GOAL:
Collect every line of the data below that contains the word "computer".

— start of DATASET EXTRACT —

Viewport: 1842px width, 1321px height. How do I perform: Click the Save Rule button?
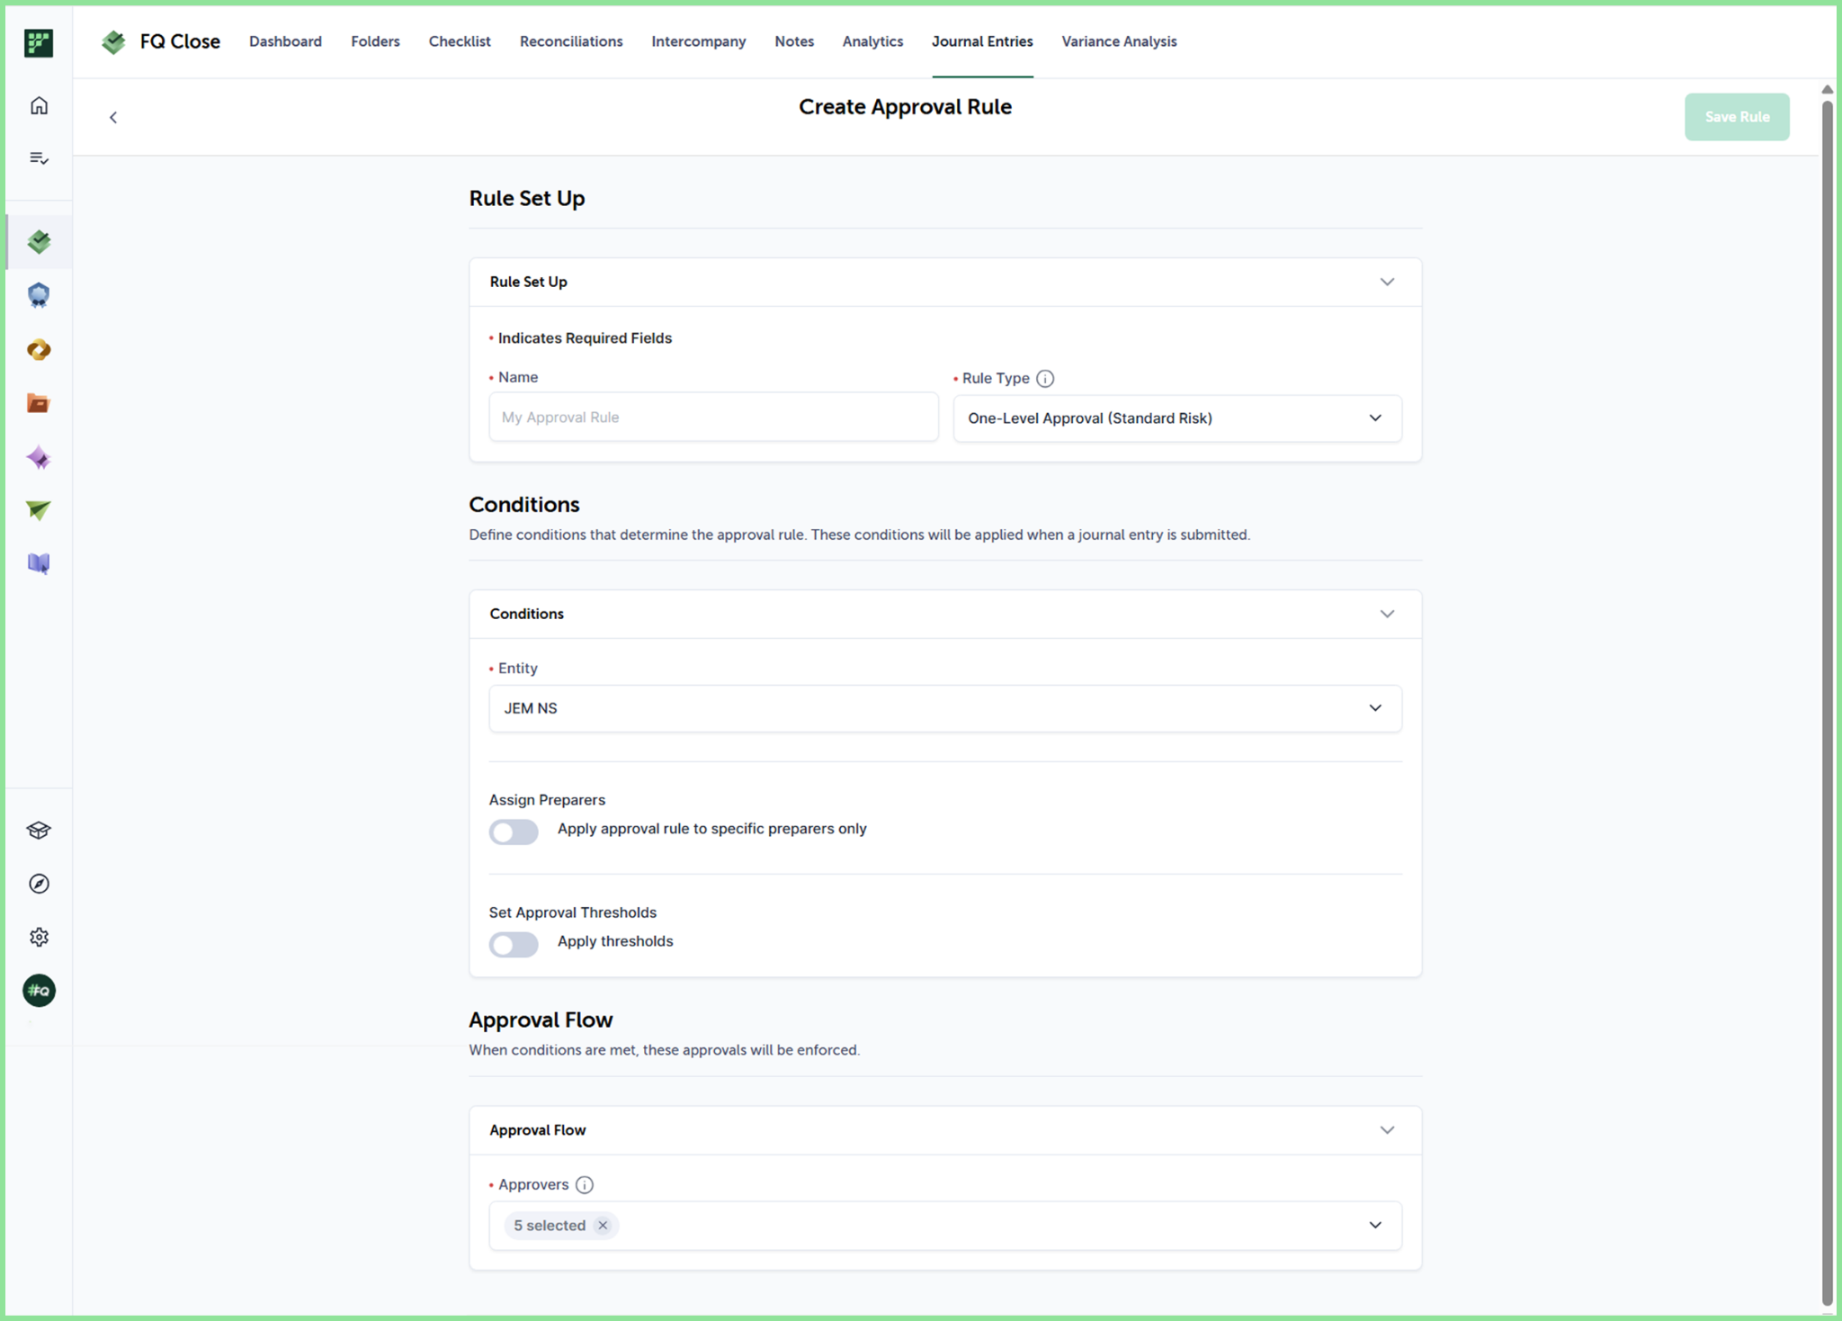(x=1737, y=117)
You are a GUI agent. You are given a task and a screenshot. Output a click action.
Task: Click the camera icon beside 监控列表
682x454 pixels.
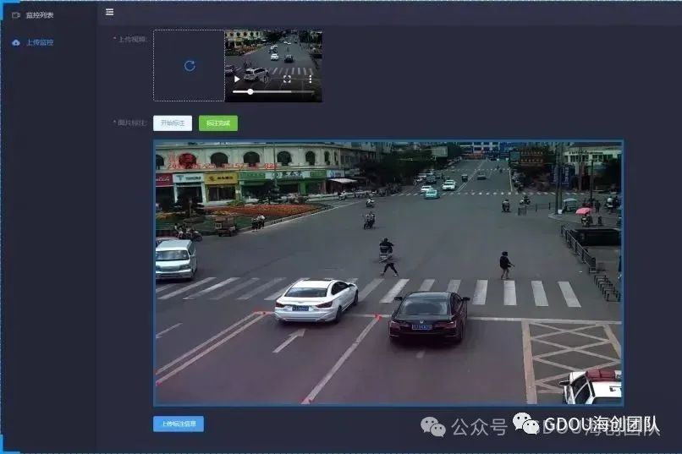16,15
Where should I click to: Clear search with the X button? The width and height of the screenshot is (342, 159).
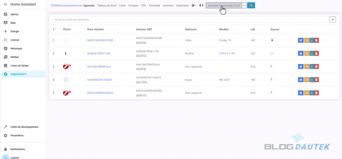332,20
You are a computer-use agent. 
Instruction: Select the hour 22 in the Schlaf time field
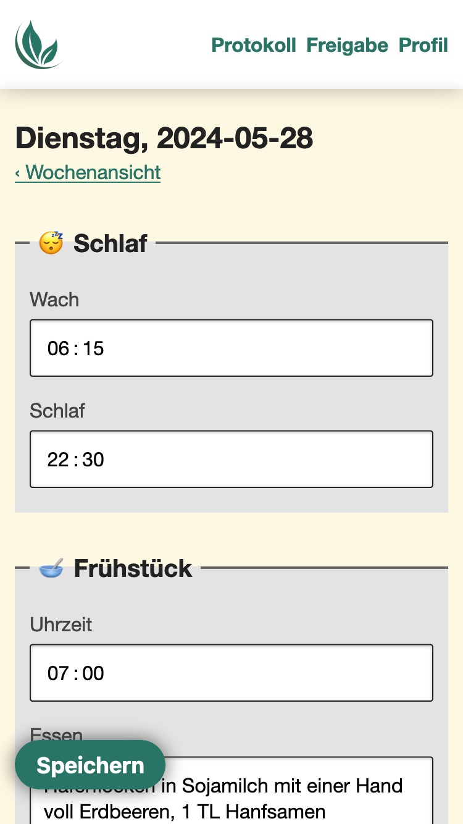point(58,460)
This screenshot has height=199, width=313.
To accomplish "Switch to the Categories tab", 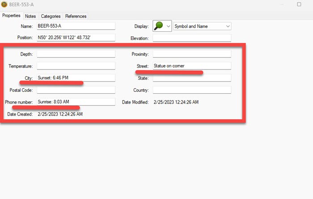I will click(x=51, y=16).
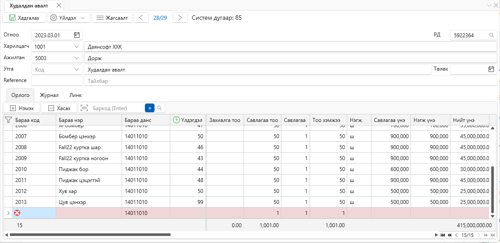Click the РД search magnifier icon
Viewport: 500px width, 243px height.
pyautogui.click(x=491, y=36)
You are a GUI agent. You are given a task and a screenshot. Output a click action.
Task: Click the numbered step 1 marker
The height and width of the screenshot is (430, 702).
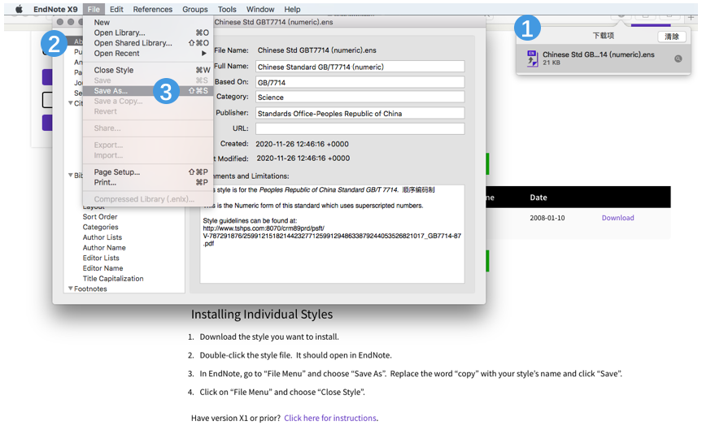pyautogui.click(x=529, y=28)
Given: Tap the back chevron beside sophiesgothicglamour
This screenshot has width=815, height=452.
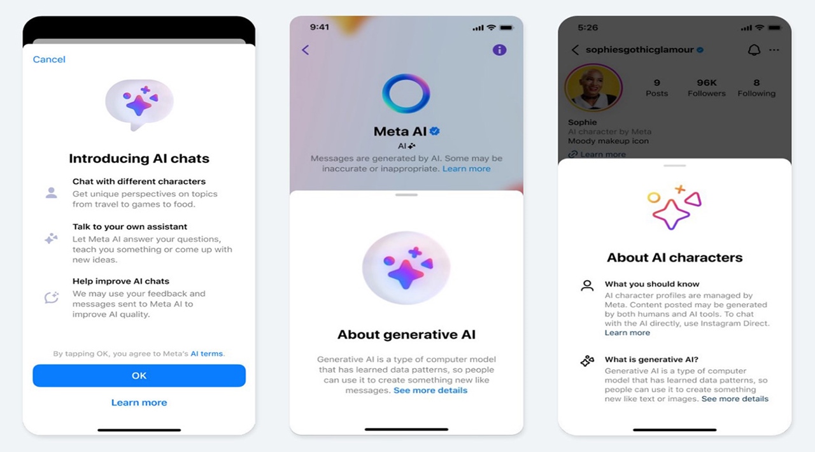Looking at the screenshot, I should coord(575,50).
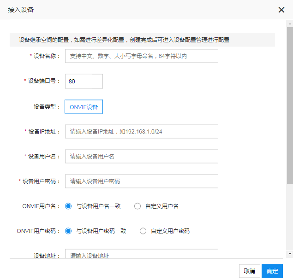The height and width of the screenshot is (280, 293).
Task: Click the vertical scrollbar thumb
Action: point(290,105)
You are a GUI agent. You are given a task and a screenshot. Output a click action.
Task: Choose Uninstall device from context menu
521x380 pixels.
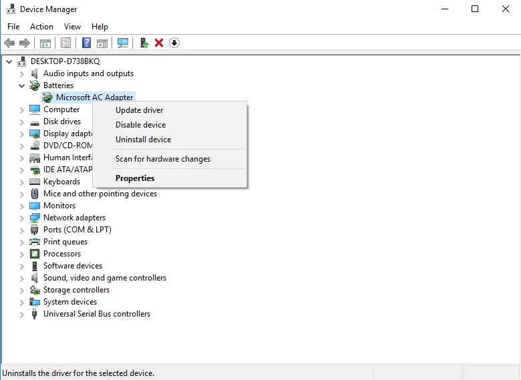[x=143, y=140]
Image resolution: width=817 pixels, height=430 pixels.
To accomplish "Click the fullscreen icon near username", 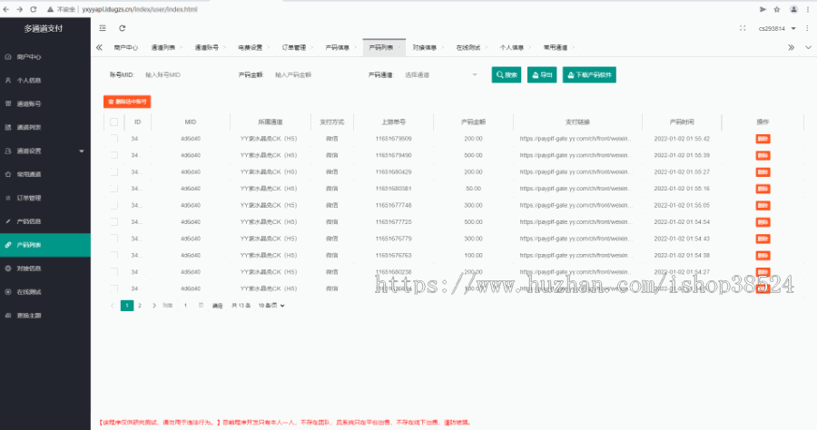I will coord(743,28).
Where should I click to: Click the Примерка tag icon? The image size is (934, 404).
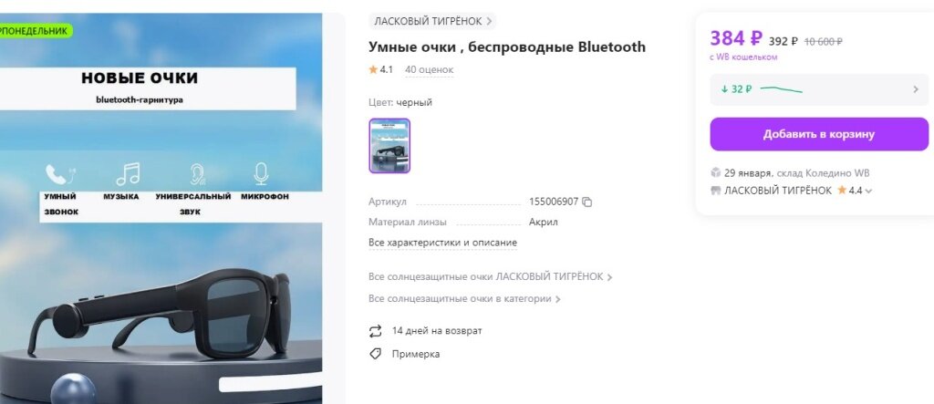pyautogui.click(x=375, y=354)
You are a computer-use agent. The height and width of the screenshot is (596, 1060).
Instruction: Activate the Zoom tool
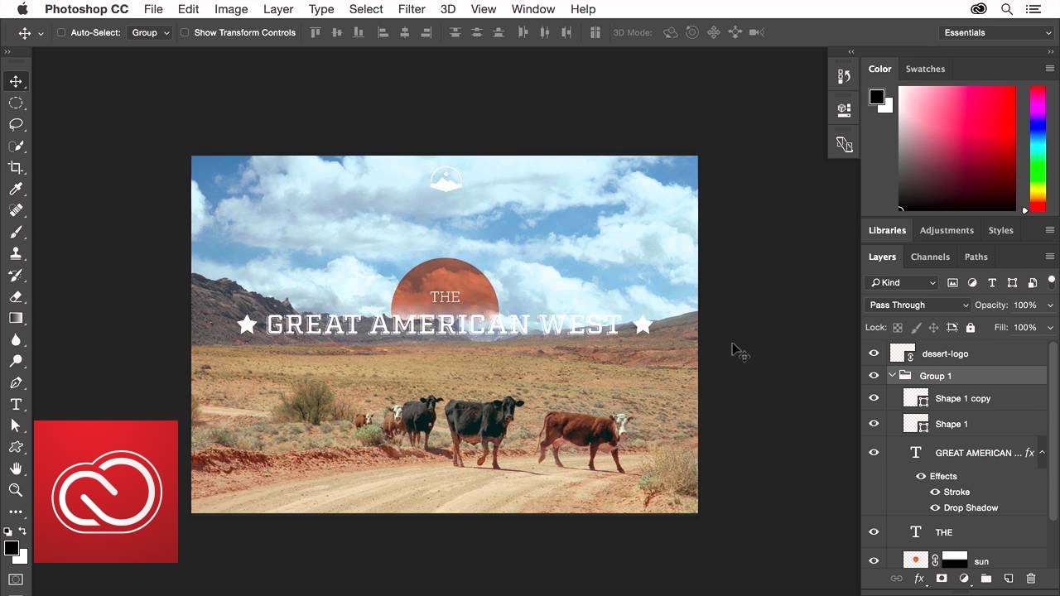(x=17, y=490)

— end of DATASET EXTRACT —

ANSWER BELOW:
You are a computer-use agent. 
You are a computer-use agent. The height and width of the screenshot is (596, 1060).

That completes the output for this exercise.